## Problem statement
Print the records below from the first line through the line containing "The image size is (1440, 1111).", both included, word for word.

[Provided data Boundary: Start]

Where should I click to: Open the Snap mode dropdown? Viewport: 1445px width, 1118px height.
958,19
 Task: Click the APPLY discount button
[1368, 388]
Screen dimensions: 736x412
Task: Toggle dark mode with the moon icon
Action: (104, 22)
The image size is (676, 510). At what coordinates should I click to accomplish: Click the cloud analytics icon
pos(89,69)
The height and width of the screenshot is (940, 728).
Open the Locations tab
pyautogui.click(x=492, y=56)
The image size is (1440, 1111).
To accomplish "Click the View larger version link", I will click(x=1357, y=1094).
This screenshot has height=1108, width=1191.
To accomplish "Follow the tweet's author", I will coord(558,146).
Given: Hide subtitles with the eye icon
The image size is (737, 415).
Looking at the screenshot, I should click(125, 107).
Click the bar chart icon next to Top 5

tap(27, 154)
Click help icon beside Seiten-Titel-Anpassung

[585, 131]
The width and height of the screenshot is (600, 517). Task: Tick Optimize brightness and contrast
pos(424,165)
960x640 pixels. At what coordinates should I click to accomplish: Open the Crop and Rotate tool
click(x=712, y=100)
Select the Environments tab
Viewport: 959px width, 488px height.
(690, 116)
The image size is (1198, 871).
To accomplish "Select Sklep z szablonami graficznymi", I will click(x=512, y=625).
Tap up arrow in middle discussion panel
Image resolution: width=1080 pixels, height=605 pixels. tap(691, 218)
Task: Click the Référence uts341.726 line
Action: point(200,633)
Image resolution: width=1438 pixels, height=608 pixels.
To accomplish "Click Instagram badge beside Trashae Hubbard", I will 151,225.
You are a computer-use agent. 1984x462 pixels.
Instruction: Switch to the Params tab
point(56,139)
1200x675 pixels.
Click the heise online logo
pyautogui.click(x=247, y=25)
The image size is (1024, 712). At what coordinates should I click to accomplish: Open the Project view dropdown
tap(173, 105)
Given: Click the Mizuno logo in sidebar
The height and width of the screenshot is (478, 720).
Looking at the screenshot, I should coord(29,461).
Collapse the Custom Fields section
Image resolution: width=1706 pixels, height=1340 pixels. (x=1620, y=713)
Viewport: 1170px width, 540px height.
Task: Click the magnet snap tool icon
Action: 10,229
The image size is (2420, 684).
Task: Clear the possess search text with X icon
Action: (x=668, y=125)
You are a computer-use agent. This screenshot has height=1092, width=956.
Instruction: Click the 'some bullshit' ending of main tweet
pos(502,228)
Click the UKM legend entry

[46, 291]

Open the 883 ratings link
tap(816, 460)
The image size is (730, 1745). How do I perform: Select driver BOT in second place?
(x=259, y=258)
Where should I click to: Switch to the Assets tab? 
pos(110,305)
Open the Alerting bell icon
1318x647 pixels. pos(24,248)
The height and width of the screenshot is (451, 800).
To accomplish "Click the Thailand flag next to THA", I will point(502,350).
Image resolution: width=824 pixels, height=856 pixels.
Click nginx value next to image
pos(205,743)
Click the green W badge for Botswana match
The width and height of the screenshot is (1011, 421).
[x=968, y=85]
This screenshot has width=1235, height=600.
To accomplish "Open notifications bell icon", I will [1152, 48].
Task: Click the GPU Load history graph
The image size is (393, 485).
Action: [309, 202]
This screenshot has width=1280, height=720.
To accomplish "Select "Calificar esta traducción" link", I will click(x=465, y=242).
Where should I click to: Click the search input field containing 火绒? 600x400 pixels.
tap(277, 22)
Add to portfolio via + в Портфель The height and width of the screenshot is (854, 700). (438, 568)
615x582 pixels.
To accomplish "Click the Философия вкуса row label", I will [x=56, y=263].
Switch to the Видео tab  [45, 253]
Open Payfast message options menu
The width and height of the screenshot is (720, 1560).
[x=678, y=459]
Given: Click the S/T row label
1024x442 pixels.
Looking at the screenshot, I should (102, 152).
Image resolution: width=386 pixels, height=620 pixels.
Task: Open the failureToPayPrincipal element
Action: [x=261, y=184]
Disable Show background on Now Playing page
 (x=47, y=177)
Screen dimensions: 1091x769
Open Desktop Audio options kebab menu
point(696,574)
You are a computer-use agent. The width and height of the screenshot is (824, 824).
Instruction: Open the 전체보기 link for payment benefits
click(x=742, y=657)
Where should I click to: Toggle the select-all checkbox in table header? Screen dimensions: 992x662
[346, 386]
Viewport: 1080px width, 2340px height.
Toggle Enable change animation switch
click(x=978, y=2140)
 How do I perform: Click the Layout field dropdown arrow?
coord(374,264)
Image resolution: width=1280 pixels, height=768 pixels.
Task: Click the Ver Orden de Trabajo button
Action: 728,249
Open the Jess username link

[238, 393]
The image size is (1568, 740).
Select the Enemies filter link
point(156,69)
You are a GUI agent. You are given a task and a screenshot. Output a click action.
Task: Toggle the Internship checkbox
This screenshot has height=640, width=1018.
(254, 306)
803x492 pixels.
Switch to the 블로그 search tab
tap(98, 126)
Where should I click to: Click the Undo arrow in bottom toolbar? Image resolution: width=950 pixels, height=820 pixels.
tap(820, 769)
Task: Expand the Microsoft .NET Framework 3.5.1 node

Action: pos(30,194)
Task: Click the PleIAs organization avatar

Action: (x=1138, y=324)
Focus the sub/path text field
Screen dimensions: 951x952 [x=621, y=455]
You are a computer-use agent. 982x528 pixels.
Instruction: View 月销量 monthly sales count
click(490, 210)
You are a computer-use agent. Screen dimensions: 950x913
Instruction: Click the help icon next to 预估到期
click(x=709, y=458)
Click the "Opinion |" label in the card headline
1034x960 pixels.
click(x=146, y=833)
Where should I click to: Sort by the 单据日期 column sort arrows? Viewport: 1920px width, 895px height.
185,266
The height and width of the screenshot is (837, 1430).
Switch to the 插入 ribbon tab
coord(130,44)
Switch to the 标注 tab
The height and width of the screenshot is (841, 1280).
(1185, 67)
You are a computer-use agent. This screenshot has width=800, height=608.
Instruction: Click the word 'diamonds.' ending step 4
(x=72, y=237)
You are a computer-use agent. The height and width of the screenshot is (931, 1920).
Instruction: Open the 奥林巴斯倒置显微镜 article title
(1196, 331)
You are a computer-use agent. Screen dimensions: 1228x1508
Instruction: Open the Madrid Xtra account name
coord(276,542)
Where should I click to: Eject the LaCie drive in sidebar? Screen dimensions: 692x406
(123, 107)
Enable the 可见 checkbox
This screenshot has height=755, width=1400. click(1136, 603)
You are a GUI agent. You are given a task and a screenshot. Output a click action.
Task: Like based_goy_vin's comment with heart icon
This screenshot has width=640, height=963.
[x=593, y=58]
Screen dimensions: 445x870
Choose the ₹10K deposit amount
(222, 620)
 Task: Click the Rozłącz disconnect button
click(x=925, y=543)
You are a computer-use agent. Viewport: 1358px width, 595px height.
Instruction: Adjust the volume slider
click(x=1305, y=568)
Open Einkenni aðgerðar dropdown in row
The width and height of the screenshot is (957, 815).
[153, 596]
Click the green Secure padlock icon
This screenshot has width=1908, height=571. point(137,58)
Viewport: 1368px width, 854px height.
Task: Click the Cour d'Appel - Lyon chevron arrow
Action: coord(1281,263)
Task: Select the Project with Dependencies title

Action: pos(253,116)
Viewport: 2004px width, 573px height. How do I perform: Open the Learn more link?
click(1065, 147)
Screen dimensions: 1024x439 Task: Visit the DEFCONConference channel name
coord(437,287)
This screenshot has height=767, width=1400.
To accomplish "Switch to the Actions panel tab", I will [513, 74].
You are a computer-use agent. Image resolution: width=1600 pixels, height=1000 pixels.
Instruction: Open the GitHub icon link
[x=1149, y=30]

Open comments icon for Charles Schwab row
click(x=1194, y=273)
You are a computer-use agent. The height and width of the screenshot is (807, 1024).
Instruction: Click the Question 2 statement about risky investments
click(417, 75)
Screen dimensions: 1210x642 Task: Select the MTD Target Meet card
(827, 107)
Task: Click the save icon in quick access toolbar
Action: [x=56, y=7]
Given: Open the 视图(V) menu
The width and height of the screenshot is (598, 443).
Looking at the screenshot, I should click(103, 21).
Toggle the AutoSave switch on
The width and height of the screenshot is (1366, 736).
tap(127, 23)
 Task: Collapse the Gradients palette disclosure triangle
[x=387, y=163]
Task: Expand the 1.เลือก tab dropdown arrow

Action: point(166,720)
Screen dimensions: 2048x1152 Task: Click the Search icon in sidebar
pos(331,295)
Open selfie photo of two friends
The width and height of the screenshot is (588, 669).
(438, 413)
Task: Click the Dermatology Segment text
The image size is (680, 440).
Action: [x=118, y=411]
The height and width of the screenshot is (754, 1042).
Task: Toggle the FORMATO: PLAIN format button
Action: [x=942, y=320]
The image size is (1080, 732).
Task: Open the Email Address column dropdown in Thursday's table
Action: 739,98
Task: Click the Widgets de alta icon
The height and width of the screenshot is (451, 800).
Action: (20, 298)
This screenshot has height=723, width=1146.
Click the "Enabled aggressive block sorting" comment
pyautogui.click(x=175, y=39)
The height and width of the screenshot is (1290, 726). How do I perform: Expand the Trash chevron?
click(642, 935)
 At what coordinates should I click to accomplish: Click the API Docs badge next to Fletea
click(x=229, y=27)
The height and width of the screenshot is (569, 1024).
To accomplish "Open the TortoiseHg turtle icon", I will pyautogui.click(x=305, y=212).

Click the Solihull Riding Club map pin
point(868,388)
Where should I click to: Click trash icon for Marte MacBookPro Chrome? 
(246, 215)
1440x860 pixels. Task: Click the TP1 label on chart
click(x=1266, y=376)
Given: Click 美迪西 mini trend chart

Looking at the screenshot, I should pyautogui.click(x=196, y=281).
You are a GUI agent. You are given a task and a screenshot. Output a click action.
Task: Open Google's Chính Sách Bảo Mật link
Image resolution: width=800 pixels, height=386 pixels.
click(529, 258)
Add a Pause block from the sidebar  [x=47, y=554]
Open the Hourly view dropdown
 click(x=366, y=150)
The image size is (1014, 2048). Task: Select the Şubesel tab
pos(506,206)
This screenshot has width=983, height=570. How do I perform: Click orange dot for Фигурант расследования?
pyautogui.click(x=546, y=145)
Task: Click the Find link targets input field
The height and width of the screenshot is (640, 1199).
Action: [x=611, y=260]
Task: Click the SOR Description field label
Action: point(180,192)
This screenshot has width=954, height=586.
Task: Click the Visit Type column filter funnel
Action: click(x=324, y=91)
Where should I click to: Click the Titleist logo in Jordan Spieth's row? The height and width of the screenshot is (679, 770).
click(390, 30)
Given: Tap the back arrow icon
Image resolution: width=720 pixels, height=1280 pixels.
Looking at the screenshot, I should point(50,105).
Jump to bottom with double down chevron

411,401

[Provided data Boundary: End]

## Result of the exercise
Where should I click to: Open the Snap mode dropdown? Viewport: 1445px width, 1118px height.
958,19
 Task: Click the APPLY discount button
[1368, 388]
Screen dimensions: 736x412
Task: Toggle dark mode with the moon icon
Action: (104, 22)
The image size is (676, 510). At what coordinates should I click to accomplish: Click the cloud analytics icon
pos(89,69)
The height and width of the screenshot is (940, 728).
Open the Locations tab
pyautogui.click(x=492, y=56)
The image size is (1440, 1111).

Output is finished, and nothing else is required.